### Text shown
Line and Plane Questions in English

(A) Given the position vectors of $A$ and $B$ are $A(1, 2, 0)$ and $B(2, 1, 1)$.
The equation of the plane is $x+y+z=3$.
The normal vector to the plane is $\vec{n} = \hat{i}+\hat{j}+\hat{k}$.
The line passing through $A$ and perpendicular to the plane is given by $\vec{r} = (\hat{i}+2\hat{j}) + \lambda(\hat{i}+\hat{j}+\hat{k})$.
Any point on this line is $(1+\lambda, 2+\lambda, \lambda)$. Since this point lies on the plane $x+y+z=3$,we have $(1+\lambda) + (2+\lambda) + \lambda = 3$,which gives $3\lambda + 3 = 3$,so $\lambda = 0$. Thus,$P = (1, 2, 0)$.
The line passing through $B$ and perpendicular to the plane is given by $\vec{r} = (2\hat{i}+\hat{j}+\hat{k}) + \mu(\hat{i}+\hat{j}+\hat{k})$.
Any point on this line is $(2+\mu, 1+\mu, 1+\mu)$. Since this point lies on the plane $x+y+z=3$,we have $(2+\mu) + (1+\mu) + (1+\mu) = 3$,which gives $3\mu + 4 = 3$,so $\mu = -\frac{1}{3}$.
Thus,$Q = (2-\frac{1}{3}, 1-\frac{1}{3}, 1-\frac{1}{3}) = (\frac{5}{3}, \frac{2}{3}, \frac{2}{3})$.
The distance $PQ$ is given by $\sqrt{(\frac{5}{3}-1)^2 + (\frac{2}{3}-2)^2 + (\frac{2}{3}-0)^2} = \sqrt{(\frac{2}{3})^2 + (-\frac{4}{3})^2 + (\frac{2}{3})^2} = \sqrt{\frac{4}{9} + \frac{16}{9} + \frac{4}{9}} = \sqrt{\frac{24}{9}} = \frac{\sqrt{24}}{3} = \frac{2\sqrt{6}}{3} = \frac{2\sqrt{2}}{\sqrt{3}}$.

(C) The direction vectors of the two planes are $\vec{n}_1 = 2\hat{i} + 2\hat{j} - 3\hat{k}$ and $\vec{n}_2 = 3\hat{i} + 3\hat{j} - 5\hat{k}$.
The direction vector $\vec{v}_1$ of the line of intersection of these two planes is given by the cross product $\vec{n}_1 \times \vec{n}_2$:
$\vec{v}_1 = \begin{vmatrix} \hat{i} & \hat{j} & \hat{k} \\ 2 & 2 & -3 \\ 3 & 3 & -5 \end{vmatrix} = \hat{i}(-10 + 9) - \hat{j}(-10 + 9) + \hat{k}(6 - 6) = -\hat{i} + \hat{j} + 0\hat{k}$.

### Records supplied
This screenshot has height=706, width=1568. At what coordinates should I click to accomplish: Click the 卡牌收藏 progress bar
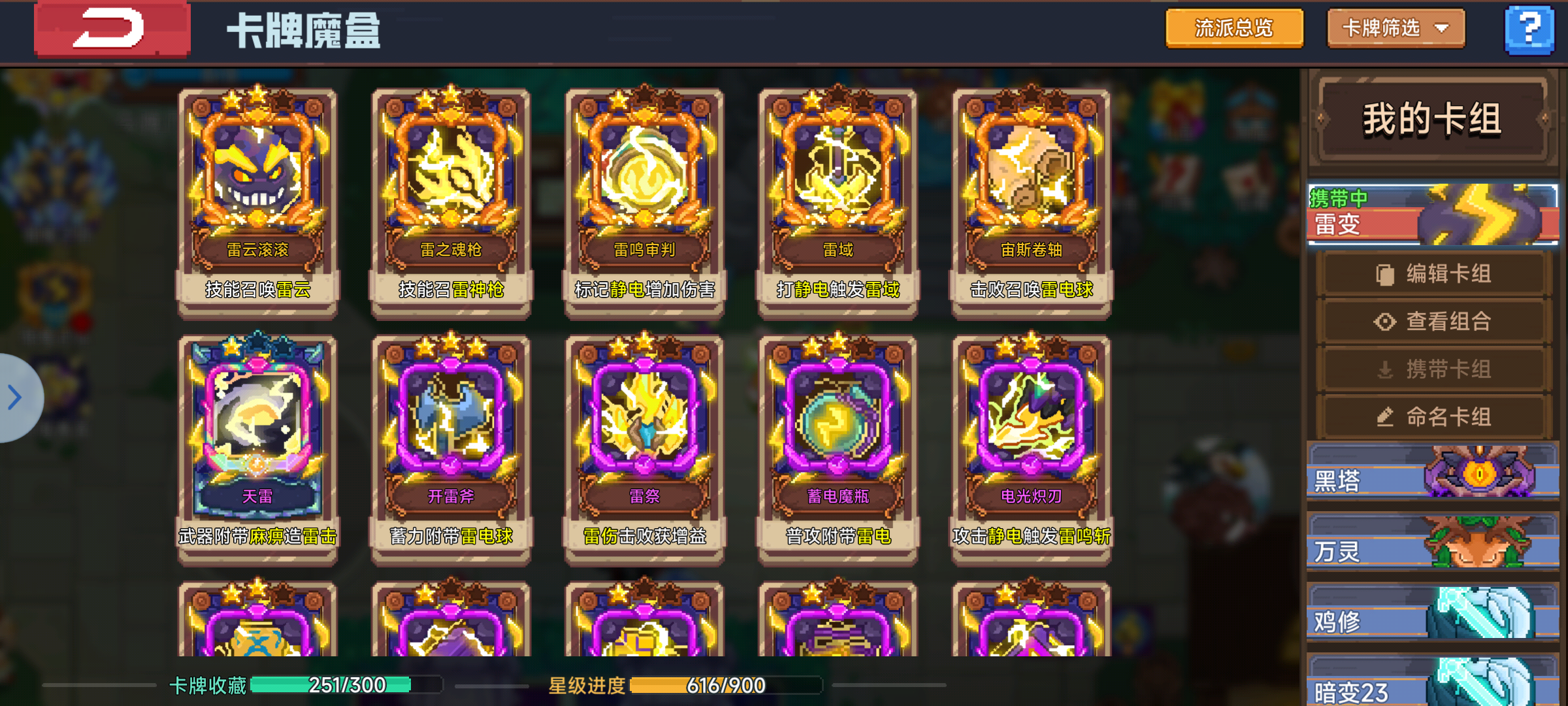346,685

--

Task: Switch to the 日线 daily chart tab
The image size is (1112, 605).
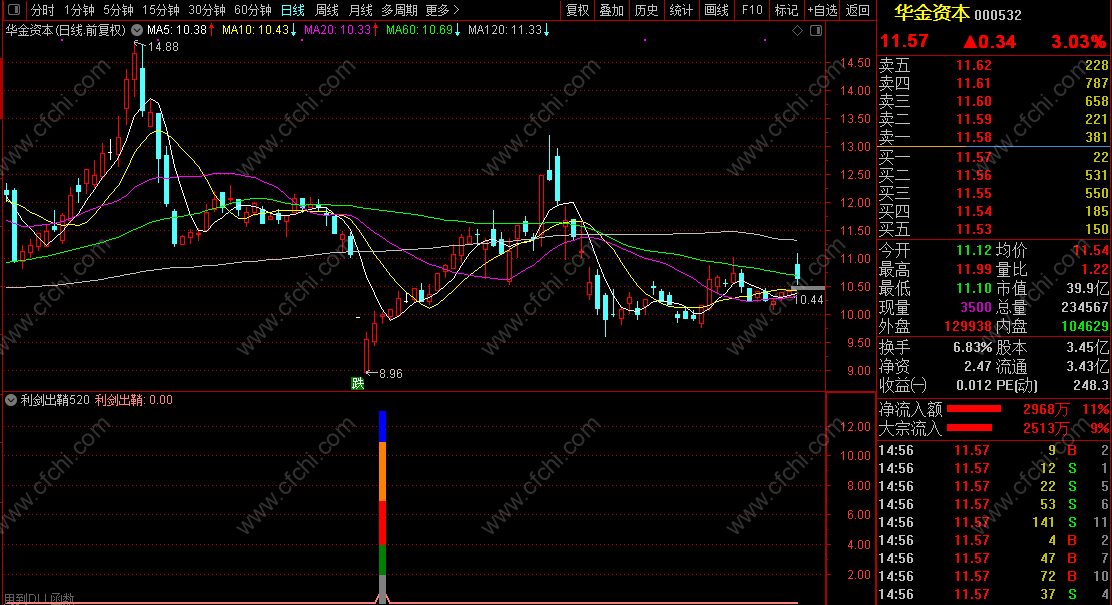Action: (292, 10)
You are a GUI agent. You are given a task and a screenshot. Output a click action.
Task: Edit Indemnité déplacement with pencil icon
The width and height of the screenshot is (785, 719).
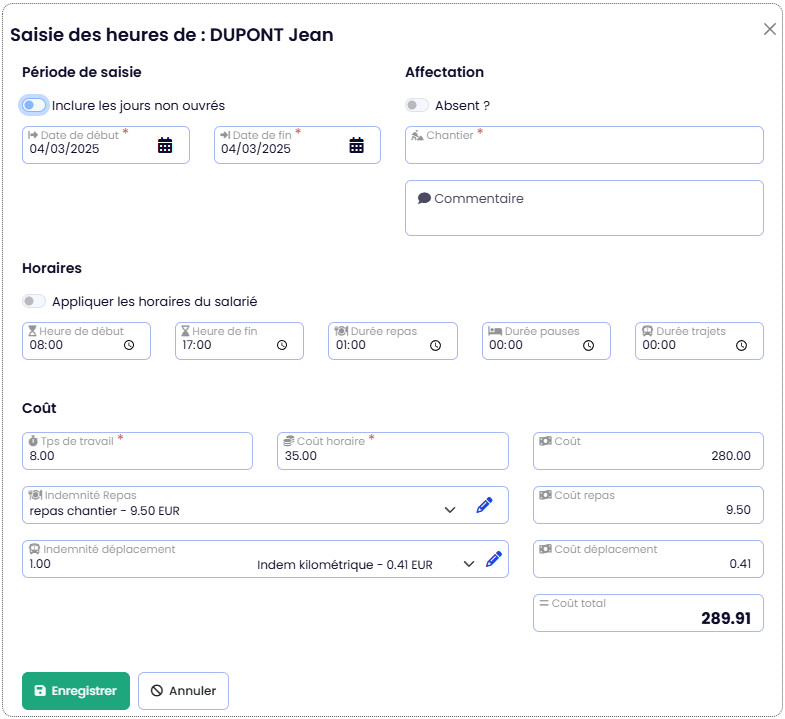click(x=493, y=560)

### What to produce
Continue the line and plane solutions, starting right after their last sentence.

### Result
The direction vector of the given line $r = 3\hat{i} + 2\hat{j} + \hat{k} + t(5\hat{i} + 5\hat{j} - 7\hat{k})$ is $\vec{v}_2 = 5\hat{i} + 5\hat{j} - 7\hat{k}$.
The angle $\theta$ between the two lines is given by $\cos \theta = \frac{|\vec{v}_1 \cdot \vec{v}_2|}{|\vec{v}_1| |\vec{v}_2|}$.
Calculating the dot product: $\vec{v}_1 \cdot \vec{v}_2 = (-1)(5) + (1)(5) + (0)(-7) = -5 + 5 + 0 = 0$.
Since the dot product is $0$,the angle $\theta$ is $\cos^{-1}(0) = \frac{\pi}{2}$.

(A) The vector equation of line $L$ passing through $A(\hat{i}+2 \hat{j}-3 \hat{k})$ and parallel to $\vec{b}=2 \hat{i}+\hat{j}+2 \hat{k}$ is $\vec{r} = (1+2\lambda)\hat{i} + (2+\lambda)\hat{j} + (-3+2\lambda)\hat{k}$.
The plane $\pi$ passes through $P_1(\hat{i}+\hat{j}+\hat{k})$ and $P_2(\hat{i}-\hat{j}-\hat{k})$ and is parallel to $\vec{v}=\hat{i}-2\hat{j}$.
The normal vector to the plane is $\vec{n} = (P_2 - P_1) \times \vec{v} = (0\hat{i}-2\hat{j}-2\hat{k}) \times (1\hat{i}-2\hat{j}+0\hat{k}) = -4\hat{i} - 2\hat{j} + 2\hat{k}$.
We can use the simplified normal vector $\vec{n}' = 2\hat{i} + \hat{j} - \hat{k}$.
The equation of the plane is $2(x-1) + 1(y-1) - 1(z-1) = 0 \Rightarrow 2x + y - z = 2$.
Substituting the coordinates of the line $L$ into the plane equation:
$2(1+2\lambda) + (2+\lambda) - (-3+2\lambda) = 2$
$2 + 4\lambda + 2 + \lambda + 3 - 2\lambda = 2$
$3\lambda + 7 = 2 \Rightarrow 3\lambda = -5 \Rightarrow \lambda = -\frac{5}{3}$.
Substituting $\lambda = -\frac{5}{3}$ into the line equation:
$x = 1 + 2(-\frac{5}{3}) = -\frac{7}{3}$,$y = 2 - \frac{5}{3} = \frac{1}{3}$,$z = -3 + 2(-\frac{5}{3}) = -\frac{19}{3}$.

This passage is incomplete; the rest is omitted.